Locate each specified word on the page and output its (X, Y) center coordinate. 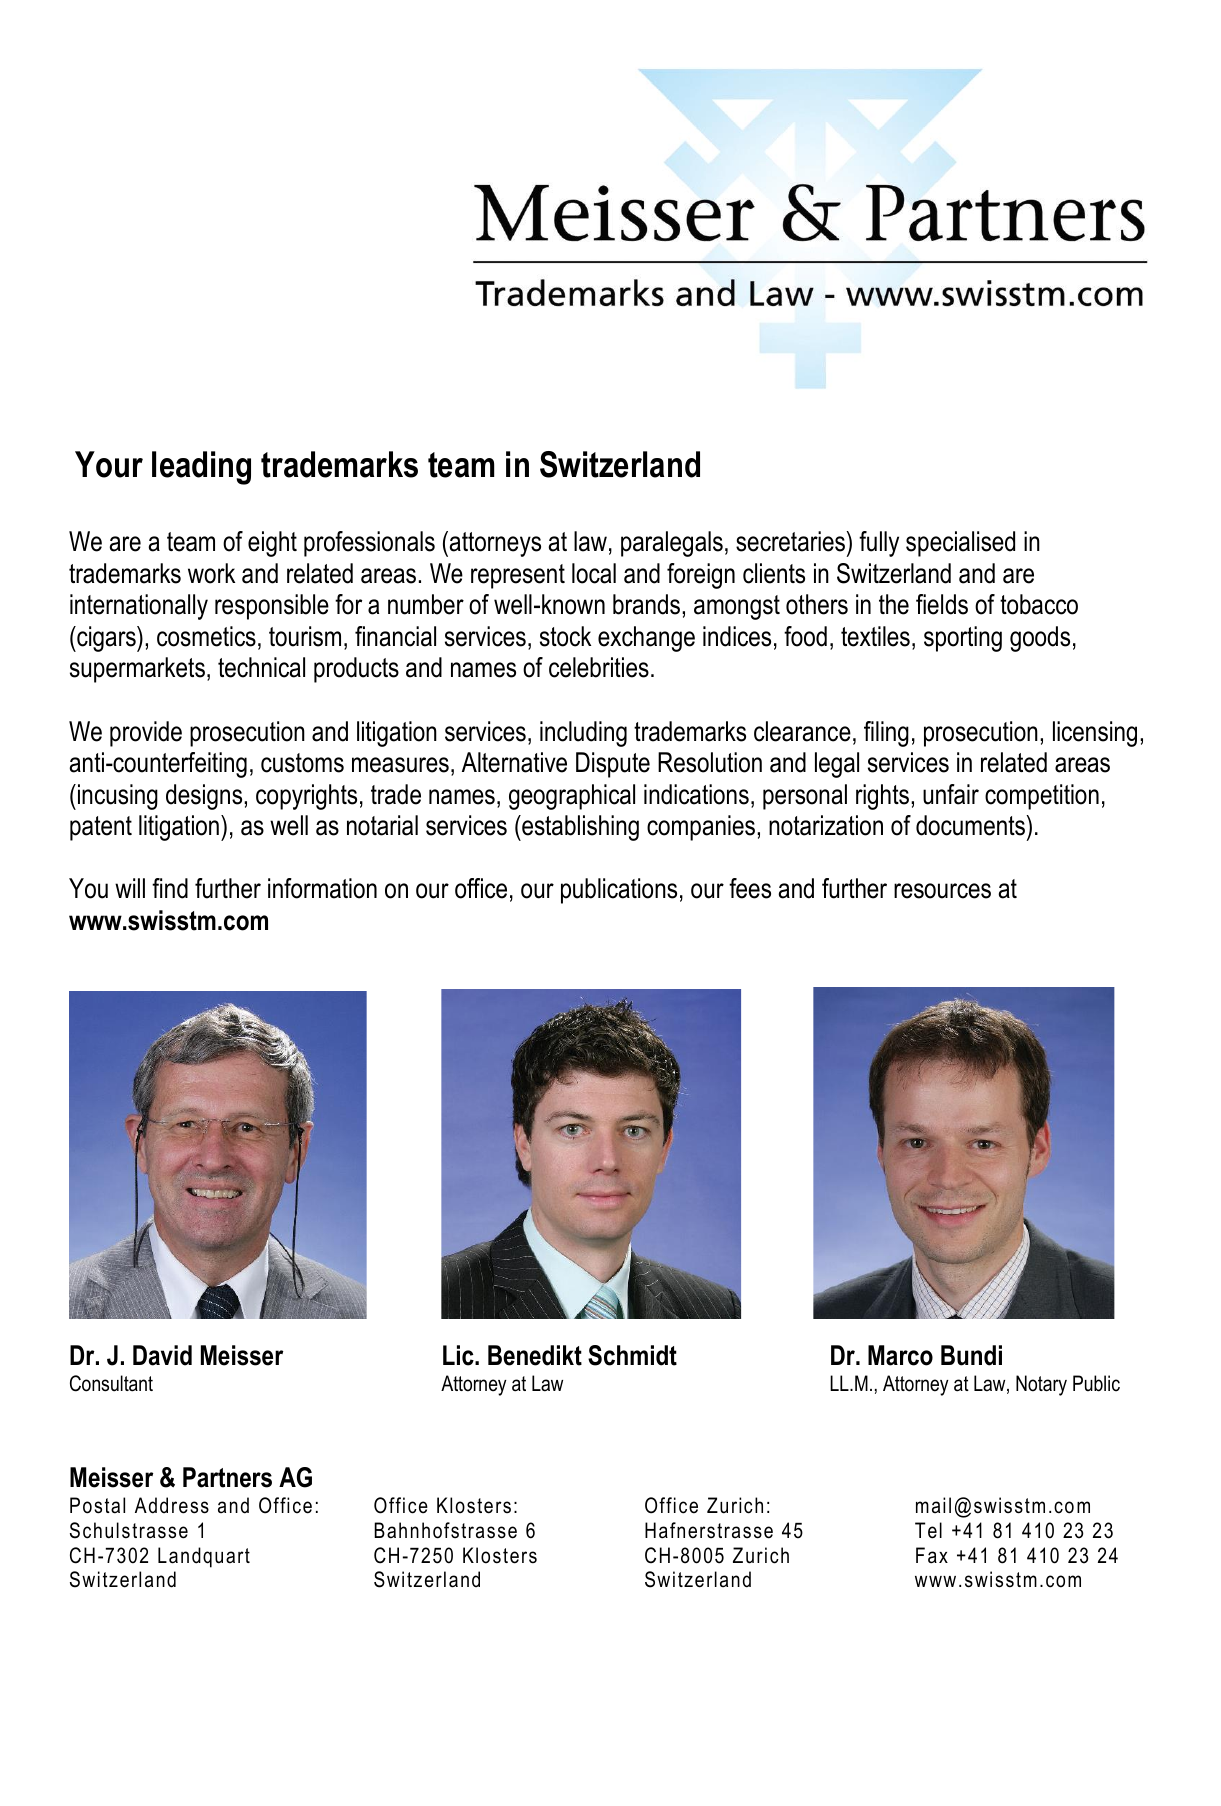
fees (750, 888)
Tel (928, 1530)
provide (146, 734)
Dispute (613, 765)
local (594, 573)
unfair (951, 794)
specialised (960, 544)
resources (942, 891)
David (162, 1355)
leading (201, 468)
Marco (900, 1355)
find (170, 888)
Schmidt (632, 1355)
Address (172, 1505)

□ □ □ □ □

WHAT THIS TASK INVOLVES —
Pull out the rows from the one containing "provide (146, 734)" through the last row, copying each one character for character.

SOLUTION —
provide (146, 734)
Dispute (613, 765)
local (594, 573)
unfair (951, 794)
specialised (960, 544)
resources (942, 891)
David (162, 1355)
leading (201, 468)
Marco (900, 1355)
find (170, 888)
Schmidt (632, 1355)
Address (172, 1505)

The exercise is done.